*** Record excerpts ***
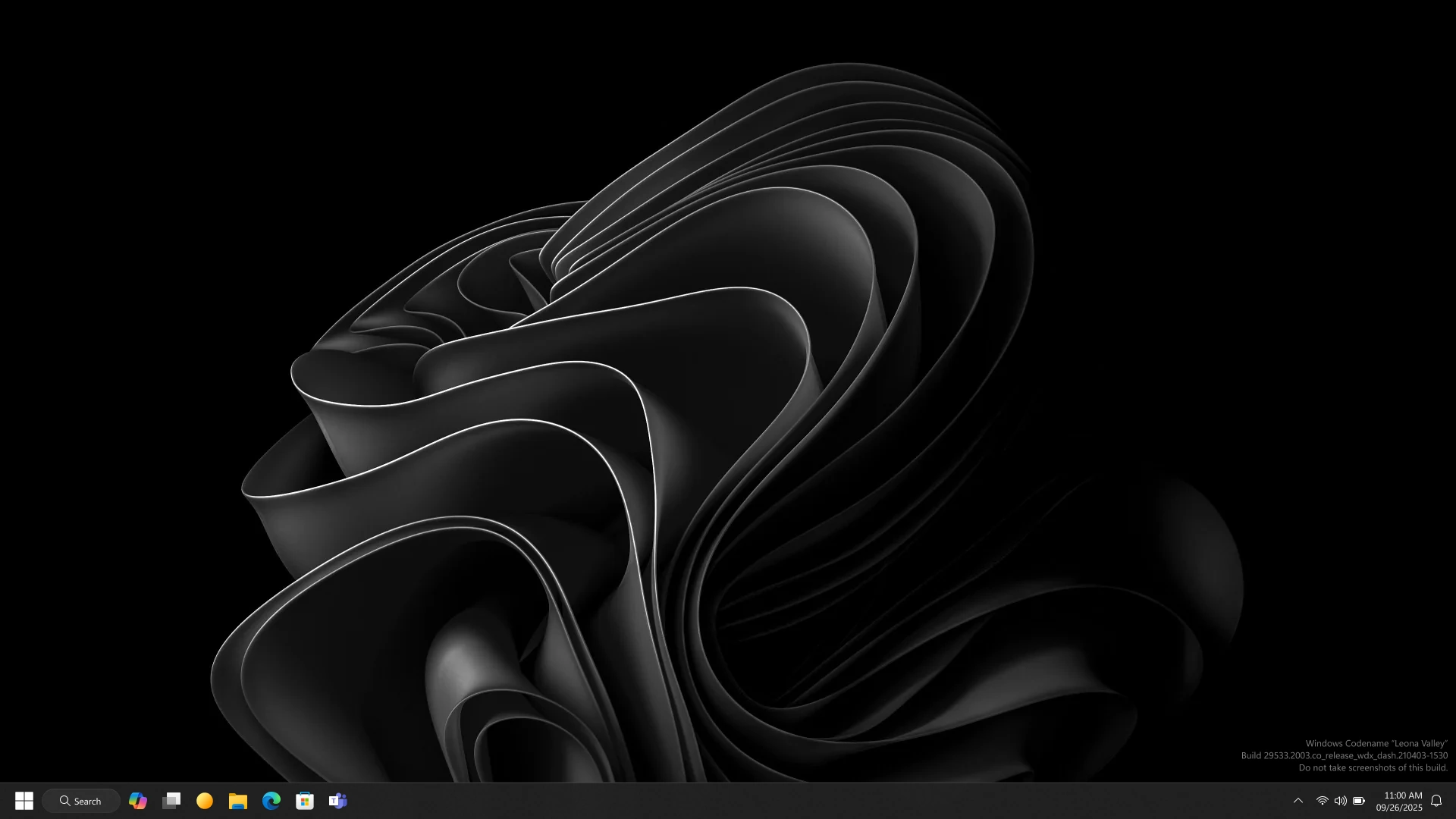Open the Microsoft Store app
Screen dimensions: 1456x819
[305, 801]
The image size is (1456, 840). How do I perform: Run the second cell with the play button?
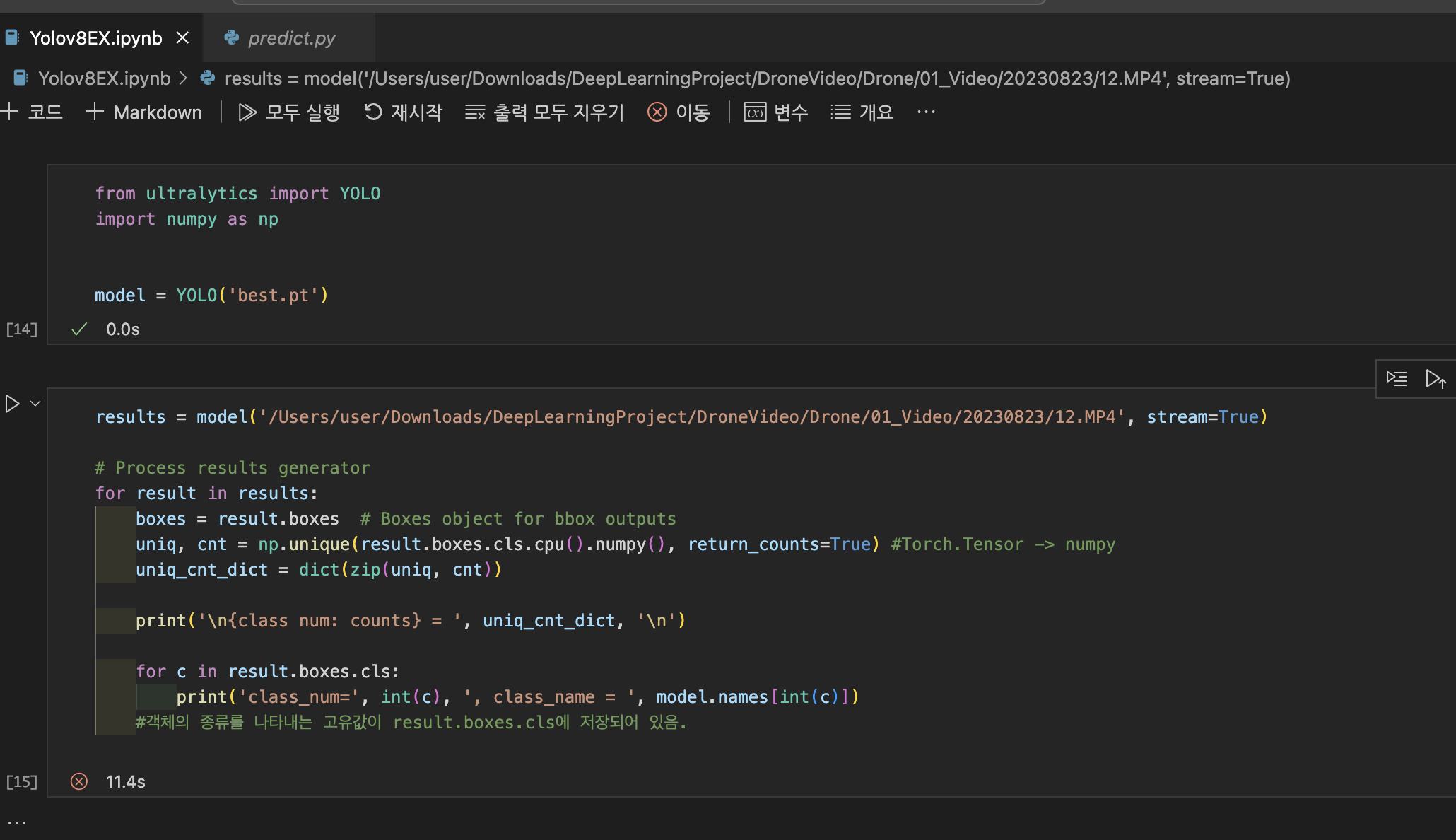tap(11, 403)
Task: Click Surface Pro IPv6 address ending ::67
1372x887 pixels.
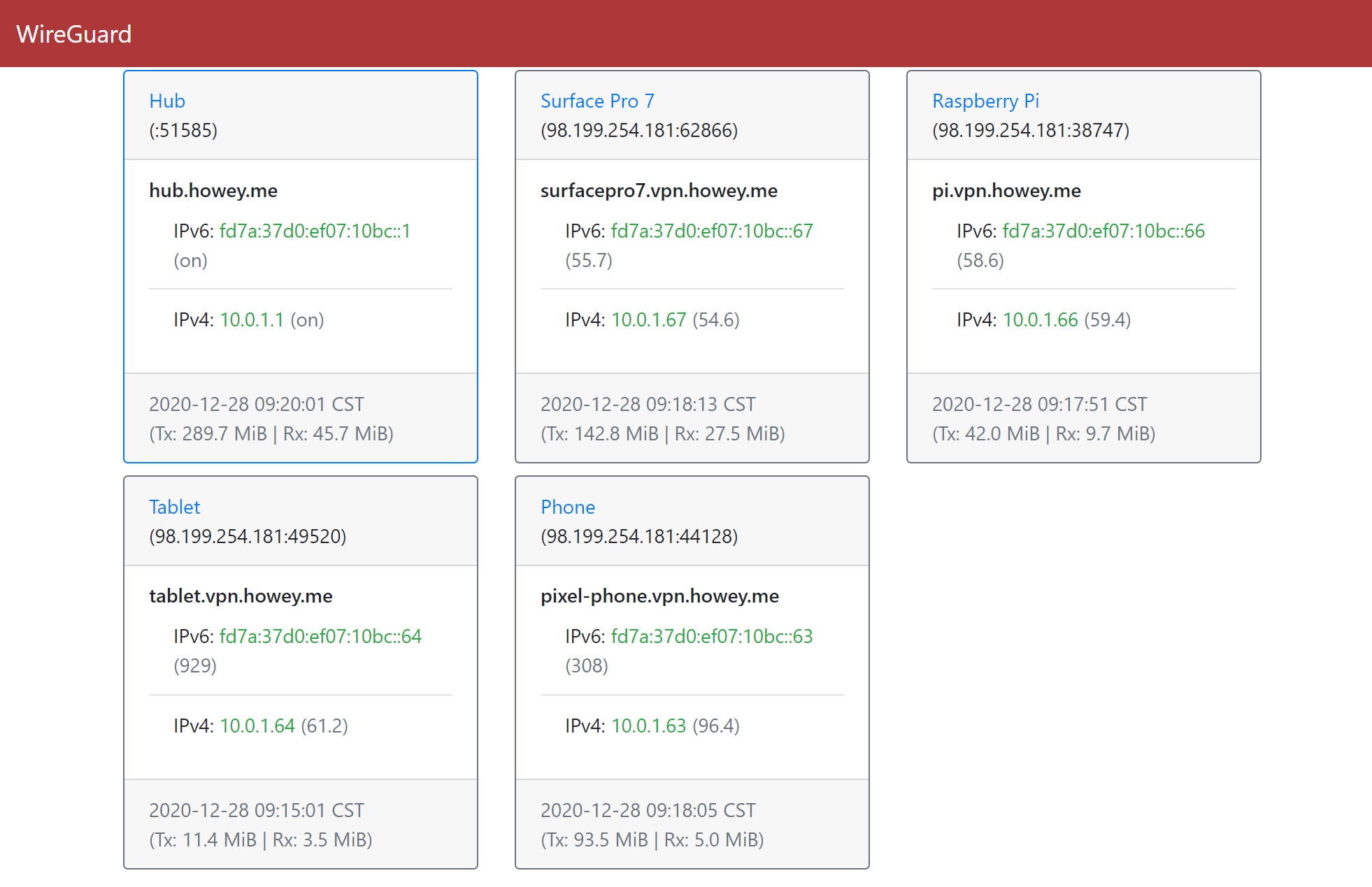Action: coord(711,231)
*** End of Record excerpts ***
Your task is to quote exactly the lines from the one with "The image size" through the end of the material, both included, without reproducing any pictures.

The image size is (1456, 840). How do I perform: Run the second cell with the play button?
tap(11, 403)
Task: Click Surface Pro IPv6 address ending ::67
1372x887 pixels.
Action: coord(711,231)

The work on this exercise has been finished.